What to work on
Which two suspected causes of age-related denervation were examined in the sarcopenia text?

Quoted passage Block Start

Sarcopenia, a syndrome characterized by progressive loss of skeletal muscle mass and strength is a process that begins to affect everyone over the age of forty (Cruz-Jentoft et al., 2010). Its effects are far-reaching; it deprives individuals of their independence and consumes healthcare and societal resources. In hopes of one day finding a tool for combatting the effects of sarcopenia, I have endeavoured to better understand the underlying causes of age-related muscle loss.
Age-related muscle loss is associated with age-related denervation, a phenomenon involving the progressive loss of synapses between motor neurons and muscles, which results in muscle fibre atrophy and death that is characteristic of sarcopenia. The causes of denervation are currently unknown, but there are patterns exhibited by muscles undergoing denervation that may lead us to the underlying cause of denervation; highly active muscles and muscles that are proximal to the spinal cord are less affected by age-related denervation than distal/sedentary muscles. The existence of such a pattern implies that the causative factor is not present by the same magnitude in all muscles. Therefore, perhaps the causes of denervation can be found by studying the difference between muscles that are more/less affected by age-related denervation.
Two hypothesised causative factors were examined: neuregulin (NRG) and neurotrophin-4 (NT-4). NRG is a Schwann cell trophic factor, produced in motor neurons and transported down the axon to supply myelinating and terminal Schwann cells along the axon and at neuromuscular junctions respectively. Schwann cells are essential for maintaining synapses and aging neuromuscular junctions undergo Schwann cell loss. NT-4 is a neurotrophin that is released by the muscle and binds to its receptor, TrkB, located on the presynaptic terminal. TrkB/NT-4 then undergoes retrograde transport to the motor neuron cell body where it acts as a neuron trophic factor. NT-4 is up regulated in response to muscle activity and is thought to stimulate NRG production in motor neurons. Further, NT-4, TrkB, and NRG knockout models produce mice with precocious sarcopenia. Therefore, in this thesis I proposed that an age-related decline in NT-4, results in a down-regulation of neuregulin (NRG), ultimately leading to Schwann cell loss and denervation seen in age.
This study used immunohistochemistry to compare the amount of NT-4 and NRG in the spinal cords of young and old, sedentary and exercised mice to determine if there was an age or activity related effect on NT-4, NRG, or TrkB expression. NRG was also examined in the neuromuscular junctions to determine if there was an age-related decline in neuromuscular NRG.
There was an age-related decline in motor neuron NT-4 and NRG; there was a larger difference between the means of young vs. old NRG (0.3 ± 0.12, P = 0.03) compared to NT-4 (0.1 ± 0.03, P < 0.01). Exercise increased NT-4 in old exercised compared to old sedentary animals suggesting that muscle activity increases NT-4 (0.3 ± 0.07, P = 8.5 x 10-4). However, no significant correlation between average motor neuron NT-4 and NRG (P = 0.08) suggests that production of NRG in motor neurons may not be significantly regulated by NT-4. Yet, NRG is correlated with indicators of synaptic health in a distal muscle tibialis anterior (R2 = 0.66, P = 0.01), suggesting that NRG is important in maintaining neuromuscular junction health. Surprisingly, there was no evidence for an age-related decline in neuromuscular NRG (P=0.57), despite a decline in NRG production in spinal cord motor neurons. This indicates that NRG in the neuromuscular junction is predominantly affected by factors other than its production in the motor neurons.
This study found that NT-4 was decreasing with age and increased with exercise, which implicates NT-4 as a minor factor that regulates muscle innervation- albeit through unknown mechanisms. NRG continues to be a protein of interest as there was a direct linear correlation between average muscle neuromuscular NRG amount and synapse health within a muscle. Considering the independent role of both of these proteins in age-related fragmentation, this suggests that there isn’t one sole causative factor for sarcopenia, rather, sarcopenia is likely caused by decreased in several, if not all of the pathways that are needed to maintain innervation.

Quoted passage Block End
Entries shown Block Start

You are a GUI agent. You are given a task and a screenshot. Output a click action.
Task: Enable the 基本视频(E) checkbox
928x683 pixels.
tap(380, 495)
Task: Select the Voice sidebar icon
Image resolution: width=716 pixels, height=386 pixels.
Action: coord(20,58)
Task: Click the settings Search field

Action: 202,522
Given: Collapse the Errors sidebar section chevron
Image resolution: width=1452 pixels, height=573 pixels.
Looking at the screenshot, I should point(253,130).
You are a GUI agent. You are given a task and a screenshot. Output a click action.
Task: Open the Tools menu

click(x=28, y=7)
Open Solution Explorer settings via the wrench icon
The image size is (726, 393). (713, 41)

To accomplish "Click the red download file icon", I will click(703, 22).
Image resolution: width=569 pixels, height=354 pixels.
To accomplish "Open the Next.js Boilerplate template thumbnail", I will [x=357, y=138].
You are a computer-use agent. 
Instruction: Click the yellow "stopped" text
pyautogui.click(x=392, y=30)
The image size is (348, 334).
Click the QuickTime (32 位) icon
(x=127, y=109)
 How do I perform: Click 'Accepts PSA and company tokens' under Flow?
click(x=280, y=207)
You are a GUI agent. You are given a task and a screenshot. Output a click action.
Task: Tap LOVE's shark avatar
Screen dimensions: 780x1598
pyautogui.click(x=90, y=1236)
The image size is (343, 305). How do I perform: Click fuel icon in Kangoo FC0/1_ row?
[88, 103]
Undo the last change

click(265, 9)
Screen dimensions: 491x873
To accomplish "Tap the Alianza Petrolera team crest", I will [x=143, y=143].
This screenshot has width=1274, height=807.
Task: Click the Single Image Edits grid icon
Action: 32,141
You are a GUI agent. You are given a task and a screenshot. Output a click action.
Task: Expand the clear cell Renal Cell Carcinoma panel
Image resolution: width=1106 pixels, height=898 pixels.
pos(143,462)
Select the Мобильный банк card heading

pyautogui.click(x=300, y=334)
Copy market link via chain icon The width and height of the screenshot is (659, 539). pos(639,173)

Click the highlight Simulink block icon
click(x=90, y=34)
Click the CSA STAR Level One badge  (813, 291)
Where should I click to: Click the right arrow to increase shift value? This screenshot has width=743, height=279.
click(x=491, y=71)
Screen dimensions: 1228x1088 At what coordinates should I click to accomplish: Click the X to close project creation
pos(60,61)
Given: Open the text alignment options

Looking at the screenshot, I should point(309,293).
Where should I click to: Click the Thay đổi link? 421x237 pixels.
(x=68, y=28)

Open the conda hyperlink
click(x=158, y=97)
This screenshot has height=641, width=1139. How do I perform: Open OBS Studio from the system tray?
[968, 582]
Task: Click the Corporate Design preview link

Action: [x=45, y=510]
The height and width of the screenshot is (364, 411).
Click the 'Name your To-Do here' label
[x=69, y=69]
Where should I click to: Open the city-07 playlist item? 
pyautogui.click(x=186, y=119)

Entries shown Block End

Solution to this task
Neuregulin (NRG) and neurotrophin-4 (NT-4).